– Нет! Нельзя же! Вот так! Это же не война! Ну не придешь завтра! Опоздаешь. Скажешь – «кусак касал» – чуть улыбнулась Сашка.

– Ты же – офицерская жена!

– Все равно, иди к отцу.

– Ну, ну, успокойся. Ты же умная девочка. Мы ничего не успеем…

– Костик! Ну, пожалуйста! Мы здесь уже полчаса базарим!

– Не час, а – 7 минут.

– Я сейчас от Григорьянов позвоню – Сашка, судорожно, одев босоножки, помчалась к соседям. – Ох, поздно, вдруг уже спать легли? – нажимая на кнопку звонка, она нервно переступала с ноги на ногу.

– Кто там?

– Я, Андроник.

Послышался скрежет открываемой калитки.

– Что – ни будь случилось? Проходи, проходи, Сашенька.

– Ой, Андроник! Случилось! Костю в Чернобыль отправляют.

– Ну! Не переживай так. Завтра я к Блинову зайду, у него в комендатуре есть связи, что-нибудь… Ну? Упокойся.

– Да не получится ничего. Ему завтра к 8-ми надо быть в военкомате с вещами. Я позвонить пришла, у нас телефон не работает. Можно?

– Конечно, конечно!

Сашка вошла на террасу. Занавески на открытых окнах чуть шевелились от сквозняка. В углу стоял телек. Все тот же диктор под знакомую мелодию рассказывал о погоде на завтра… Спокойно, уютно. И нет никакой беды…

– Ало! Мама? Позовите пожалуйста… Спит? Разбудите, мам, очень нужно! … Да! Случилось! Костю в Чернобыль забирают. Завтра будет поздно!

– Ало, Саша? – наконец ответил густой баритон. – Ну, ну, слушаю… А что же вы раньше думали?… Только сейчас? Не плачь, не плачь, дочка. Я попробую… Я постараюсь… Конечно… Естественно…

Поезд тронулся в 9—15. Заплаканная Сашка стояла на перроне с Екатериной Петровной и Степаном Ивановичем. Из открытого окна вагона улыбался Костик: – «Не горюй, Саня! Вернусь через 3 недели, еще в пещеру сходим! О-бя- за-тельно-о!»

– Какая там пещера? Живой бы вернулся. О-о-ох! Котенька!! – обнявшись со свекровью, думала Сашка, молча вздыхая и обливаясь слезами.

– Ну, хватит, хватит сырость разводить. Бог даст – все обойдется. Вернется! Сейчас, знаете, какие есть меры защиты? Я уверен – все новейшие средства там применяют! – бодро баритонил свекр, думая при этом, как скорей отозвать единственного сына из пекла…

На перроне группа студентов с гитарой хором весело пели грустную песню: – «Понадежнее было бы рук твоих кольцо, покороче б, наверно, дорога мне легла…»

Внезапно новый прилив горя с чувством вины – это ОНА не удержала, не сомкнула руки кольцом вокруг любимого, – вновь градом покатился из глаз…
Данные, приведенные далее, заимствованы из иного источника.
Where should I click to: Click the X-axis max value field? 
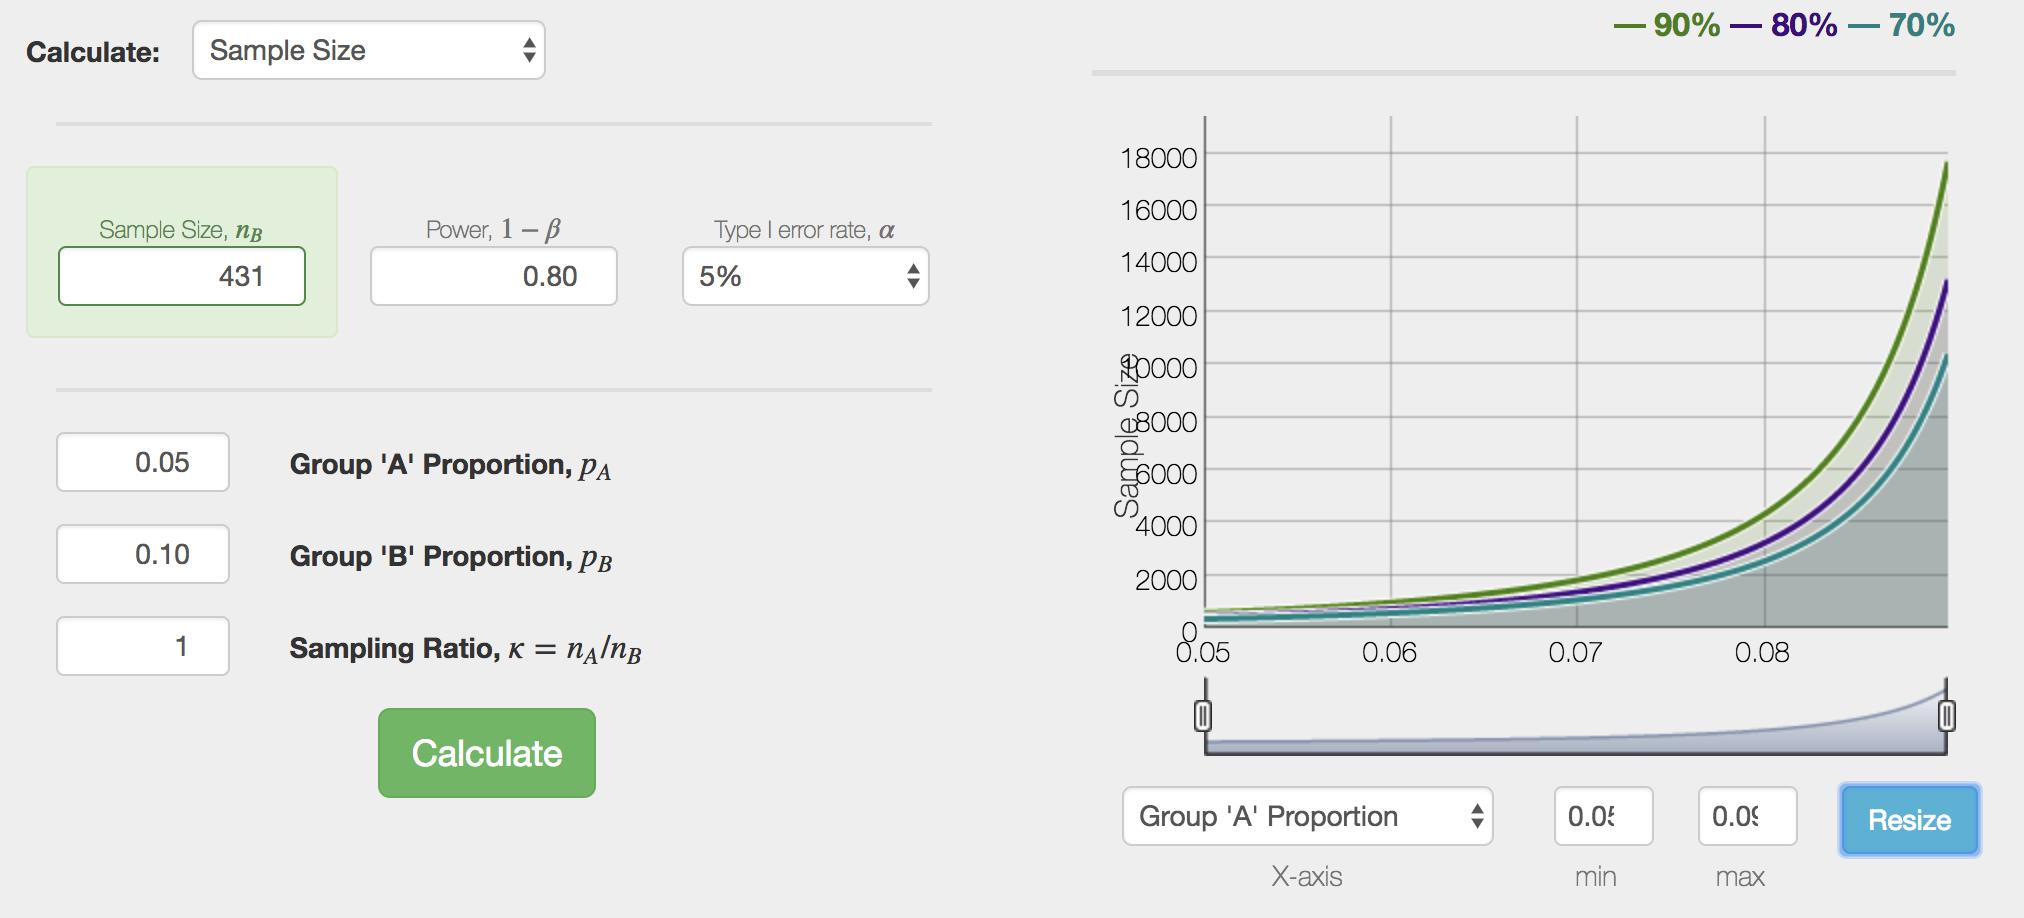[1747, 816]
Тогда он не удержал ее, не остановил, отпустил, а теперь – она ответила ему тем же, «отомстила»…

Таллин

Теплая, влажная от дождя ночь, разрывала сердце непонятной грустью – «тоской веселою» (по словам Есенина). Весна, ликующая буйным вишневым цветом, эгоистично радовалась новой жизне.
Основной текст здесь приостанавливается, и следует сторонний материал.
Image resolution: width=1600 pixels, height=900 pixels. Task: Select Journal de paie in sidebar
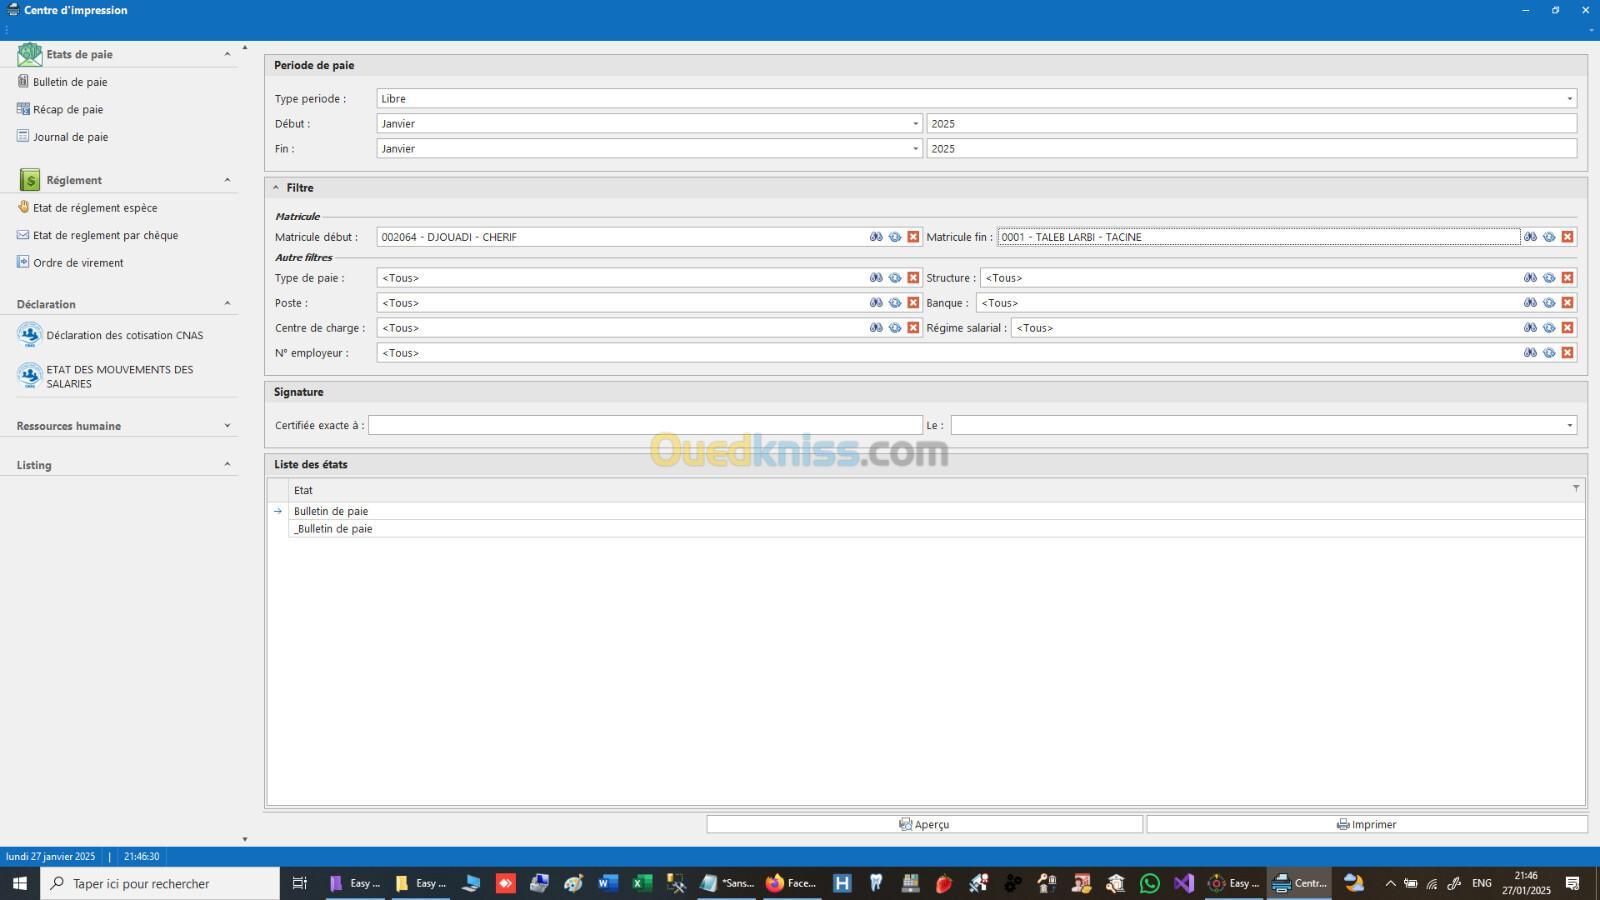pyautogui.click(x=70, y=137)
– Там в лесу со стонами плачут глухари – тихонько пел под гитару Костик, сидя на узкой скамеечке возле соседского дома.

Это там… в Есенинской России. А – здесь – «узбекские соловьи» – лягушки – курлыкали, заливаясь тоненькими трелями на разные голоса и объединялись в один непрерывный хор.

Костик поставил гитару на землю, облокотив ее грифом о забор.

Жадные, нежные губы непрерывным поцелуем пожирали Сашку. – «Вот так бы всю жизнь… и никого… и ничего больше…» – Сашка открыла глаза – мокрая белая кисея, прозрачная и многослойно-пушистая окружала их надежным куполом. Капельки недавнего дождя, как росинки блестели на бесчисленных лепестках, которые иногда невзначай касались лба, шеи, щек и оставляли на них теплые слезинки…

Сашка вдруг и правда заплакала – тихо, беззвучно. Соленые ручейки непрерывным потоком покатились из глаз и испортили своей горечью сладость поцелуя.